* **Task to carry out**: Rewrite the stretch of the listing from the line containing "Screen dimensions: 1504x686" through the line containing "Action: [31, 506]", replacing "Cookies" with "Bookmarks" and leaving everything else unchanged. Omit the pictures from your answer.
::: Excerpted data :::
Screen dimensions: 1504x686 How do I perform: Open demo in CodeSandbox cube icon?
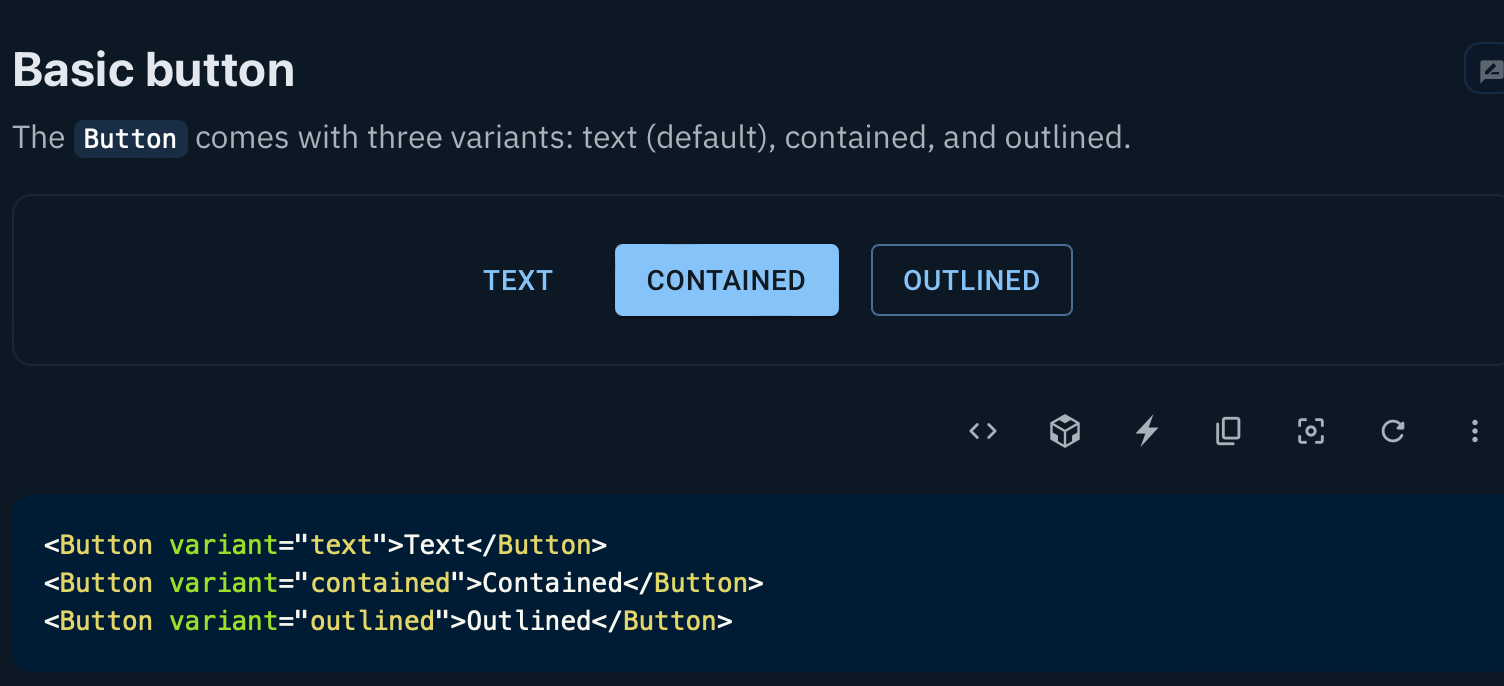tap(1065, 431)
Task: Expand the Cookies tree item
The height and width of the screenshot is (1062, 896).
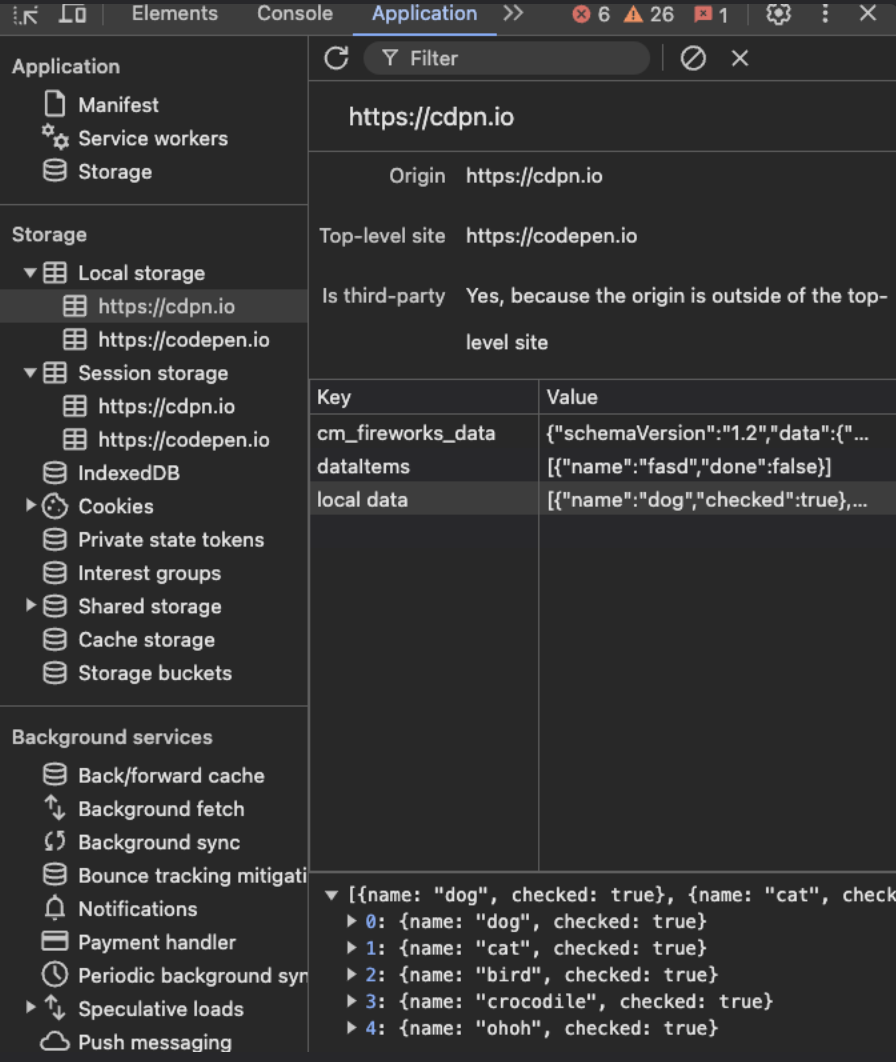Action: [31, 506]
:::
::: Excerpted data :::
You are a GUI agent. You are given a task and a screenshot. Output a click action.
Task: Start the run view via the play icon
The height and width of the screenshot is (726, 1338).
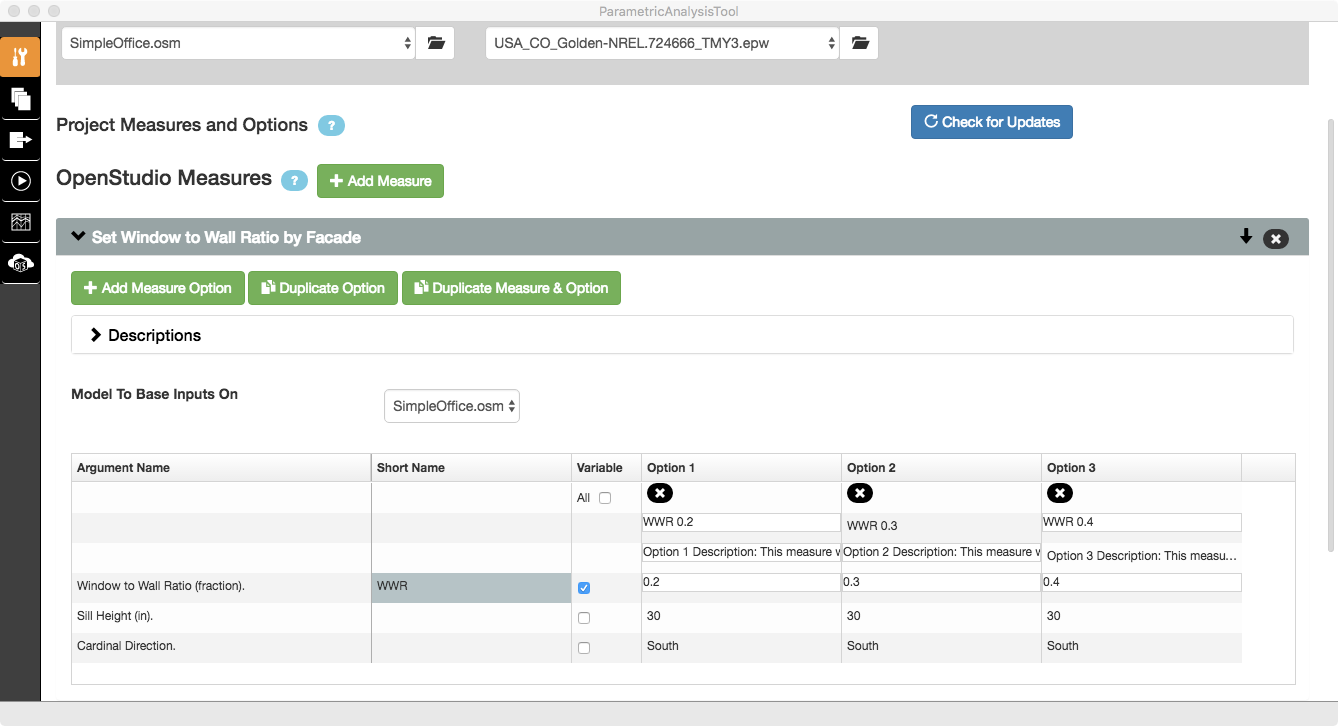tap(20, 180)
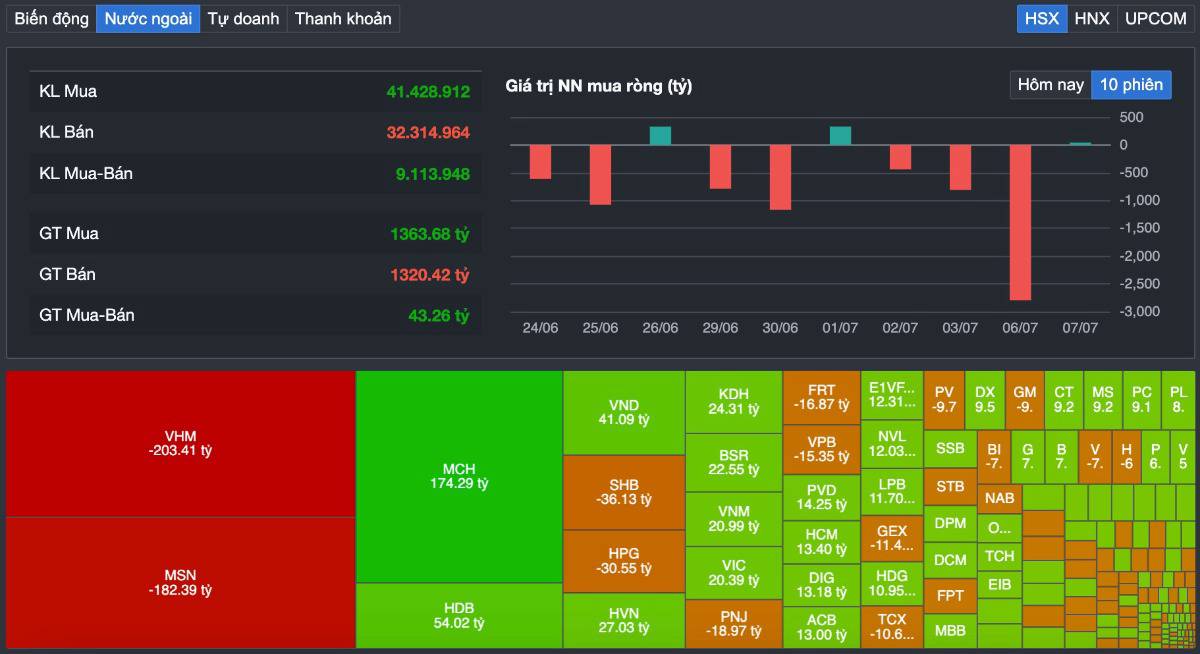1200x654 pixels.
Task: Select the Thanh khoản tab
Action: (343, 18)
:::
* **Expected output**:
Screen dimensions: 1504x686 How do I perform: Open demo in CodeSandbox cube icon?
tap(1065, 431)
Task: Expand the Bookmarks tree item
The height and width of the screenshot is (1062, 896).
Action: [31, 506]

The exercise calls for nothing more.